Supplied entries.
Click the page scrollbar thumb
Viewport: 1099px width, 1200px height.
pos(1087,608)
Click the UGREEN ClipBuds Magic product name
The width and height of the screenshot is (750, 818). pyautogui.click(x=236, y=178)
* * *
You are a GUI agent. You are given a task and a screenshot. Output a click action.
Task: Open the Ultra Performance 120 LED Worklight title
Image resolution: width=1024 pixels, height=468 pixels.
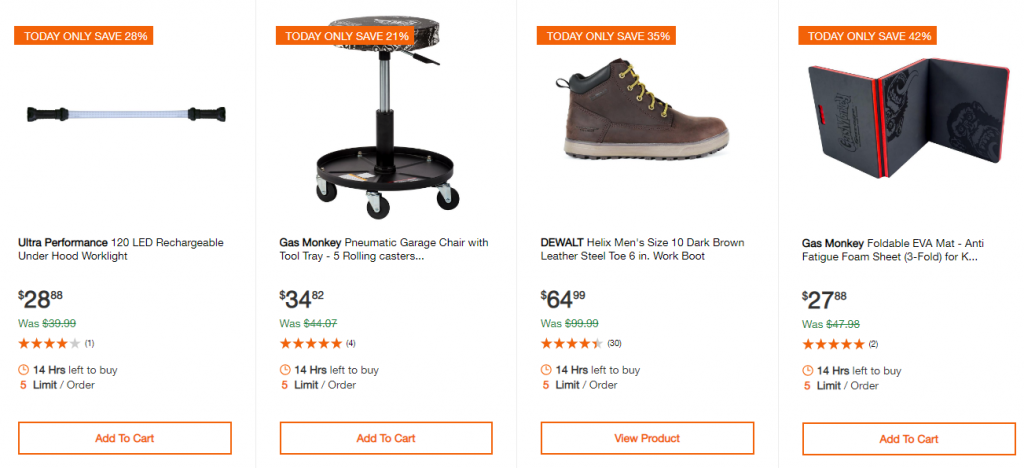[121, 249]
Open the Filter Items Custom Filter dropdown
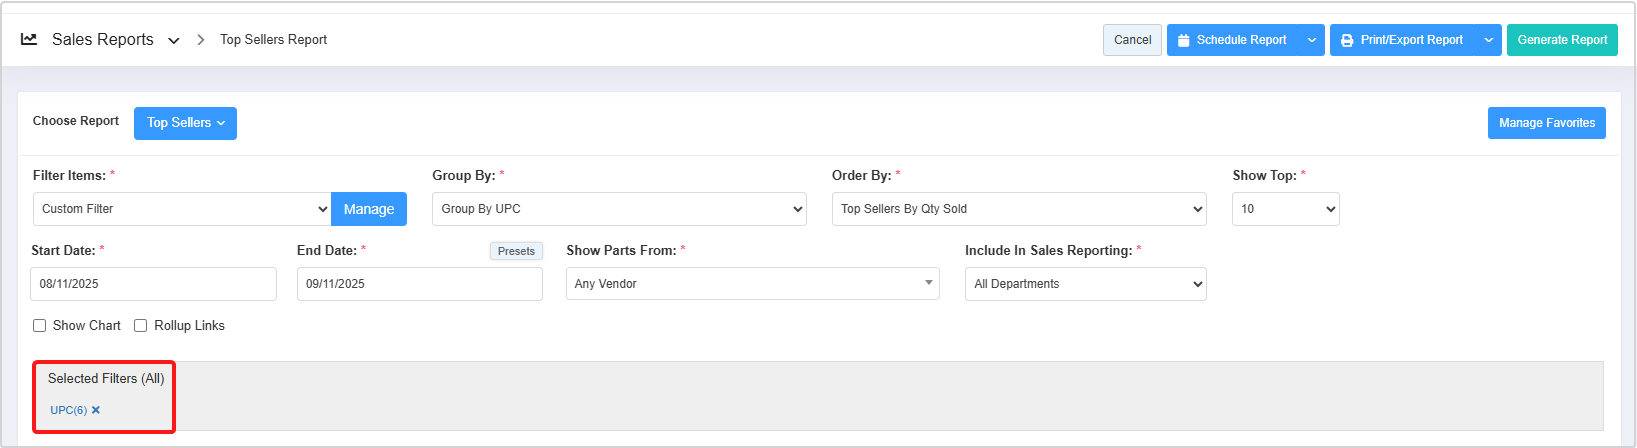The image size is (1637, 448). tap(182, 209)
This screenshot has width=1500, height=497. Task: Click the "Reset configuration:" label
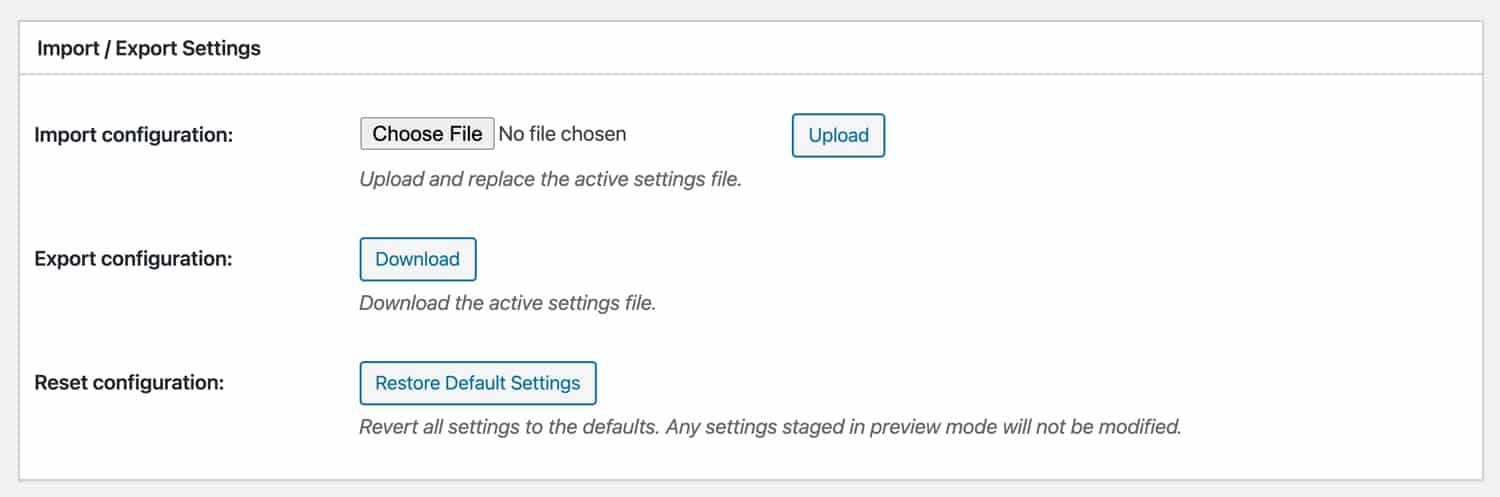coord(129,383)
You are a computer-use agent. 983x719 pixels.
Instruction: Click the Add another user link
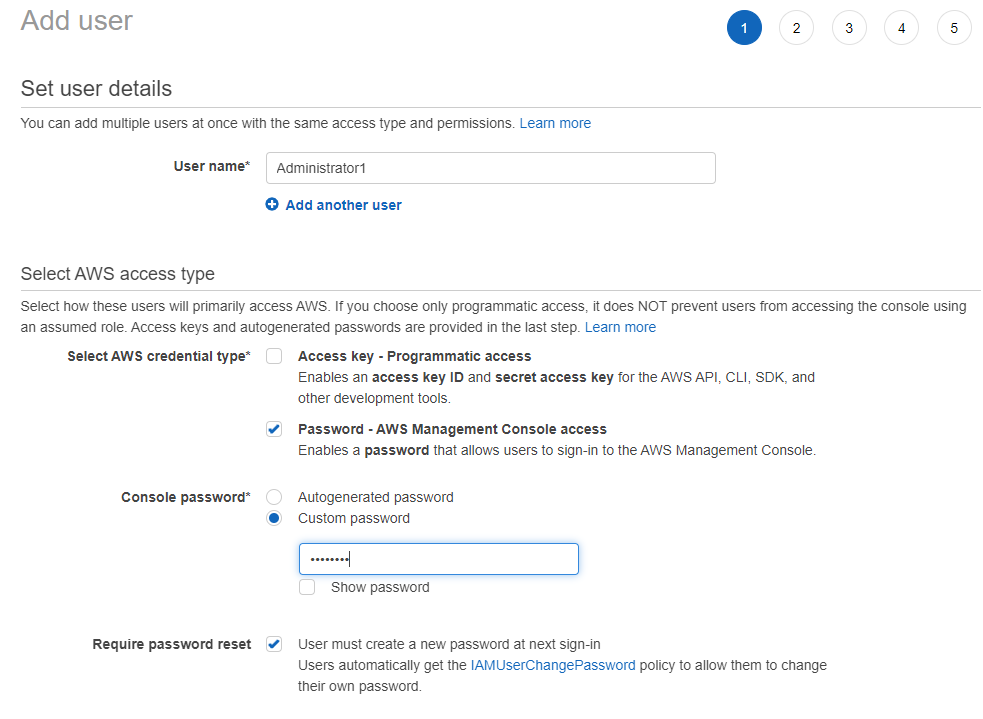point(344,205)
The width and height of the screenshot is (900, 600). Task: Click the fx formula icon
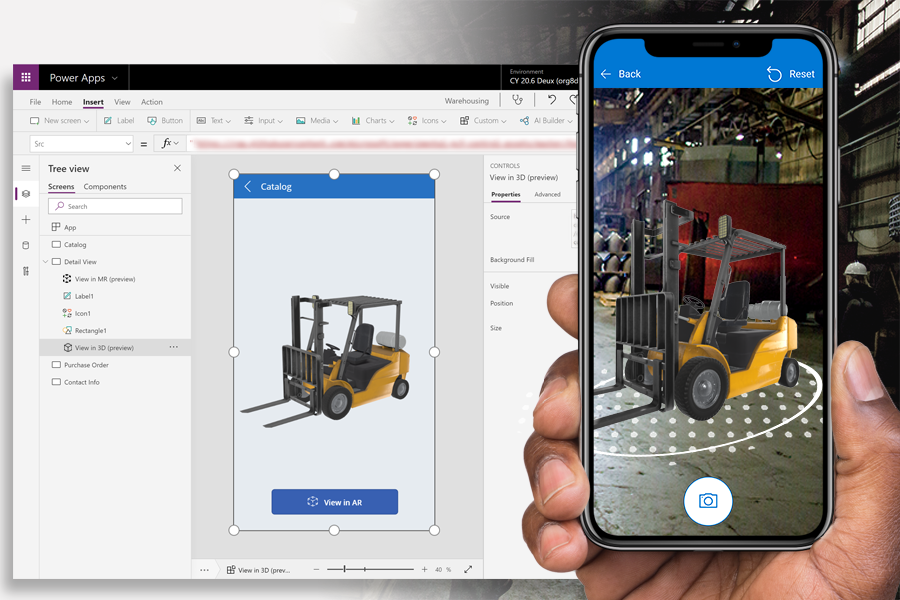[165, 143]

Instructions for the task.
Your reply is to be the number of lines above in which the word "agent" appears, and nothing else.

Exercise output.
2